In this long article we explore the connection between stochastic differential equations (SDEs) and partial differential equations (PDEs). Our starting point is an SDE of type
\[\begin{align} dX(t) & = \mu(X(t), t) dt + \sigma(X(t), t) dW(t) \\ X(0) & = X_0, \end{align}\]for $t \in (t_0, T)$ and $W(t)$ a Wiener process.
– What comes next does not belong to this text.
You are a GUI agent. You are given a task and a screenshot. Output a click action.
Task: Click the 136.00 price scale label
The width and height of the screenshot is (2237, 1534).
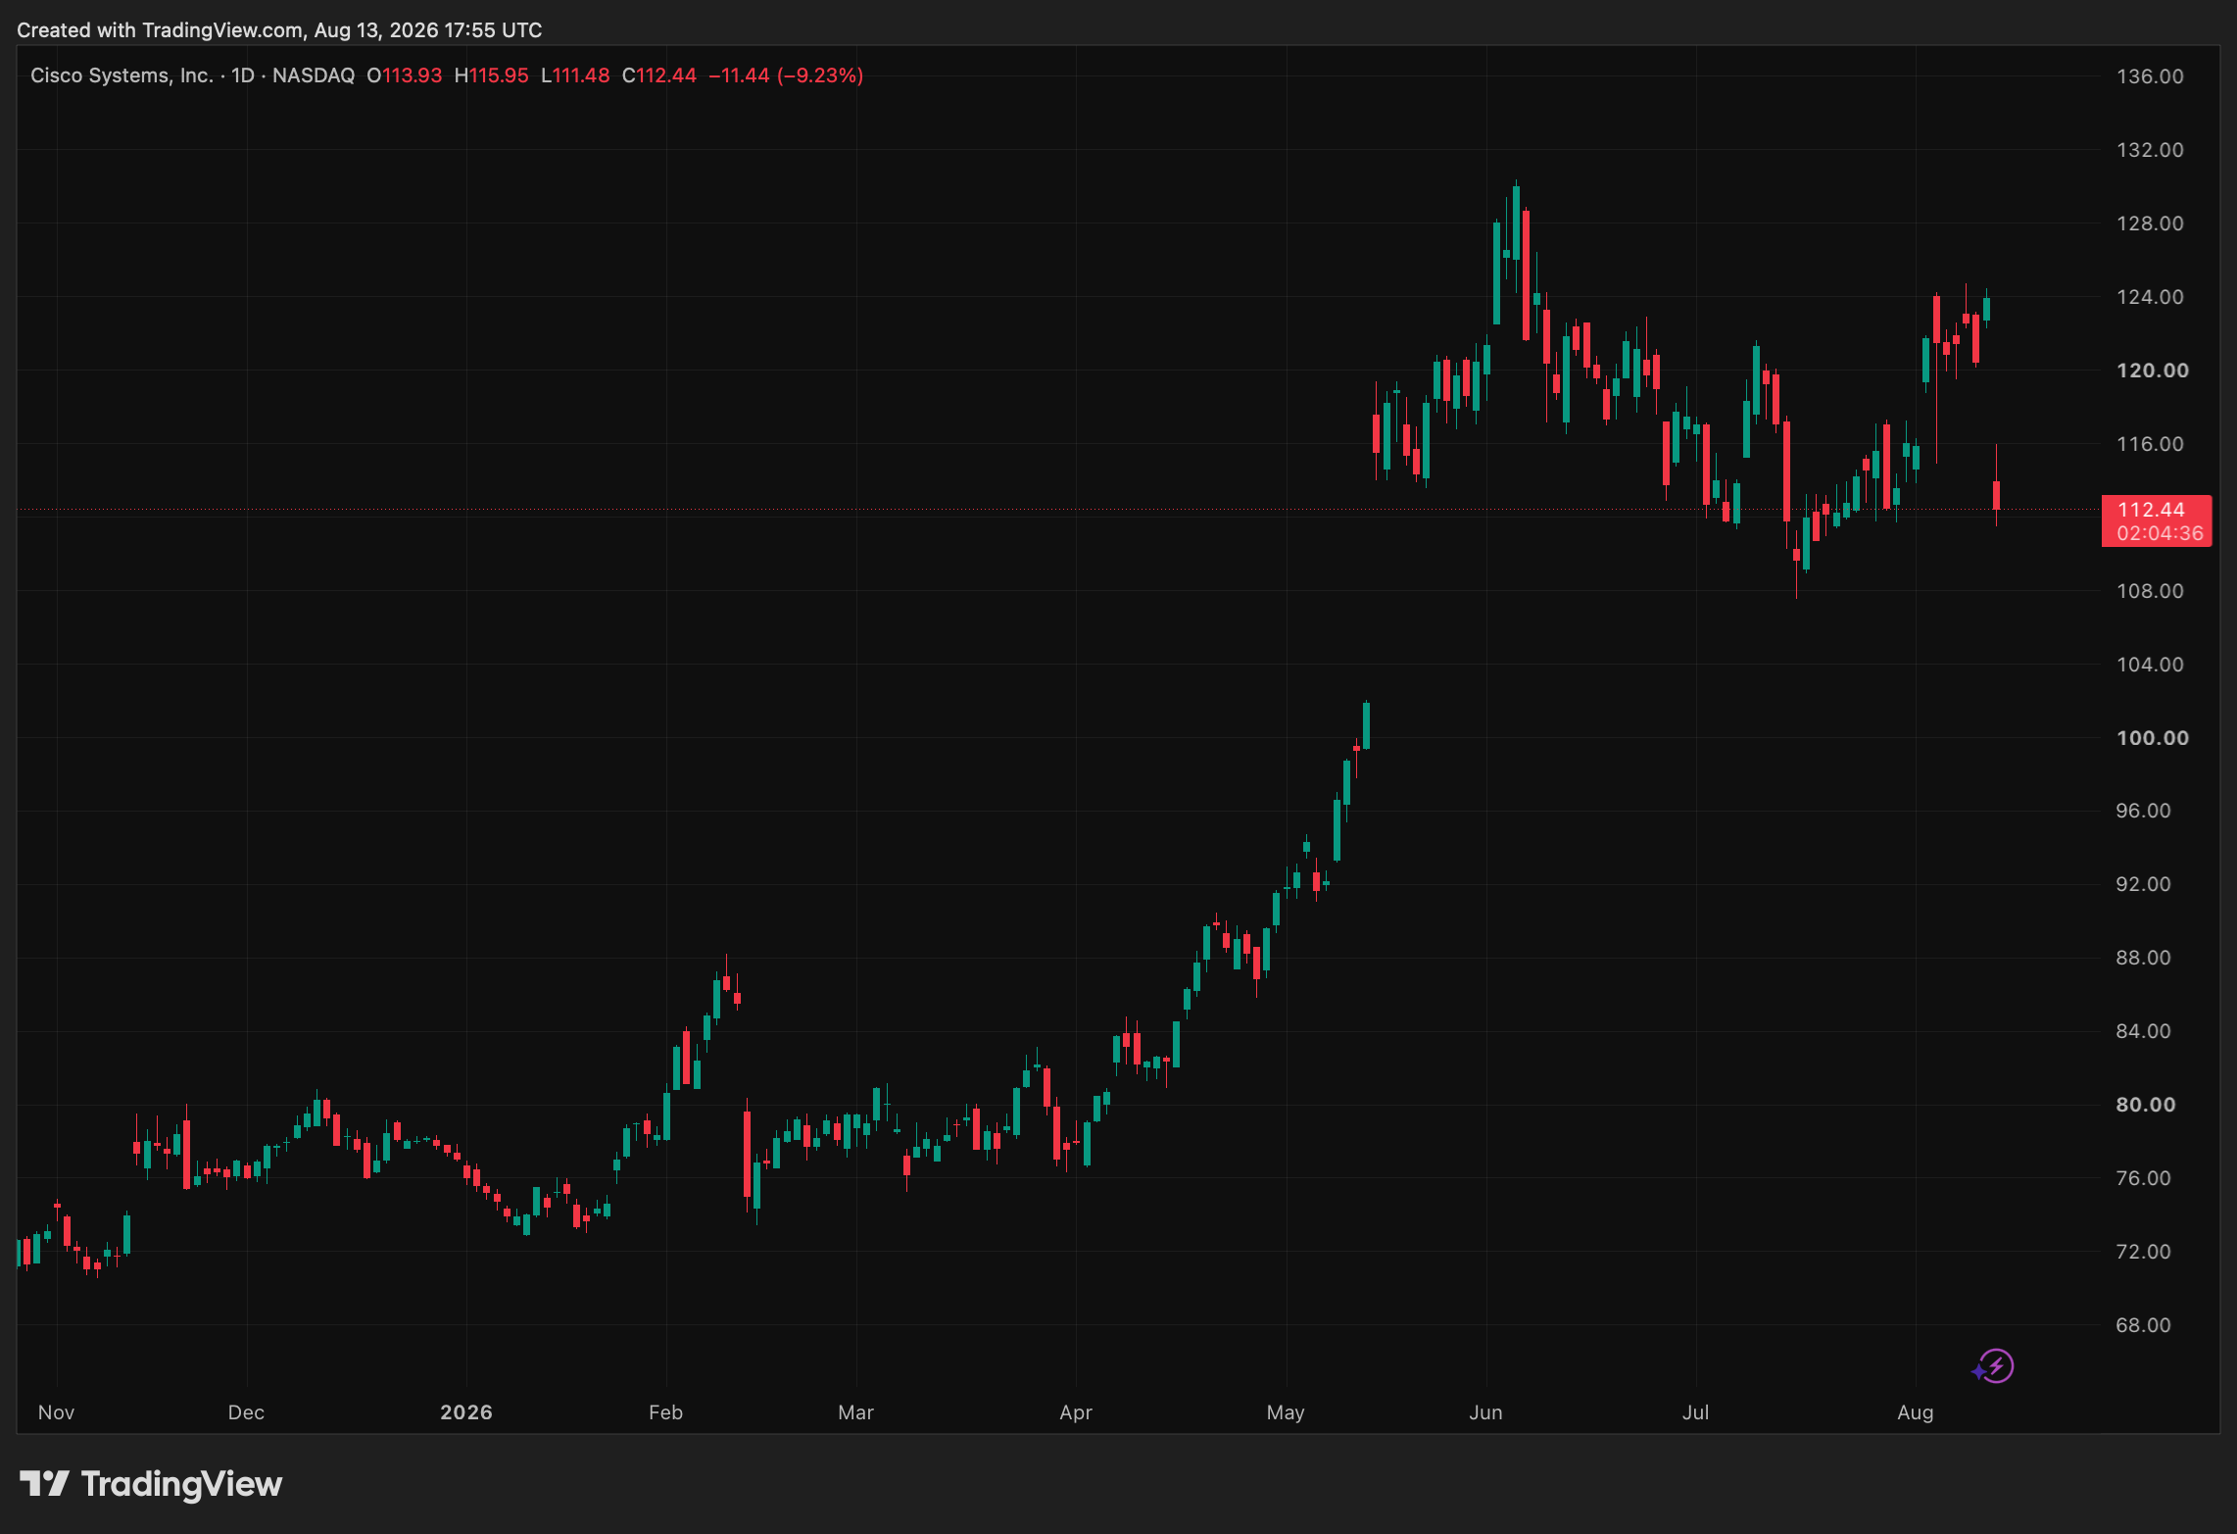click(x=2150, y=76)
We want to compute
\[\mathbb{E}\left[ \Phi(X(T)) \right]\]for some function $\Phi(x)$. To solve numerically with Monte Carlo we define a time grid $0 = t_0 < t_1 < \ldots < t_m = T$, construct approximated paths
\[\hat X^{(\ell)}_i \approx X^{(\ell)}(t_i), \ell = 1, \ldots, N_{paths},\]and use the unbiased estimator
\[\mathbb{E}[\Phi(X(T))] \approx \frac{1}{N_{paths}} \sum_{\ell=1}^{N_{paths}} \Phi(\hat X_m^{(\ell)}).\]Another way for computing
\[\mathbb{E}[\Phi(X(T))]\]is to use partial differential equations. Let
\[u(x, t) = \mathbb{E}_{X(t)=x}[\Phi(X(T))].\]Then, $u(x, t)$ solves
\[\begin{cases} \displaystyle \frac{\partial{u(x, t)}}{\partial{t}} + \mu(x, t) \frac{\partial{u(x, t)}}{\partial{x}} + \frac{1}{2} \sigma(x, t)^2 \frac{\partial^2{u(x, t)}}{\partial{x^2}} = 0 & \text{ in } \mathbb{R} \times (0, T) \\ % u(x, T) = \Phi(x) & \text{ on } \mathbb{R}. \end{cases}\]This is known as the Feynman-Kac formula, which we will explore here.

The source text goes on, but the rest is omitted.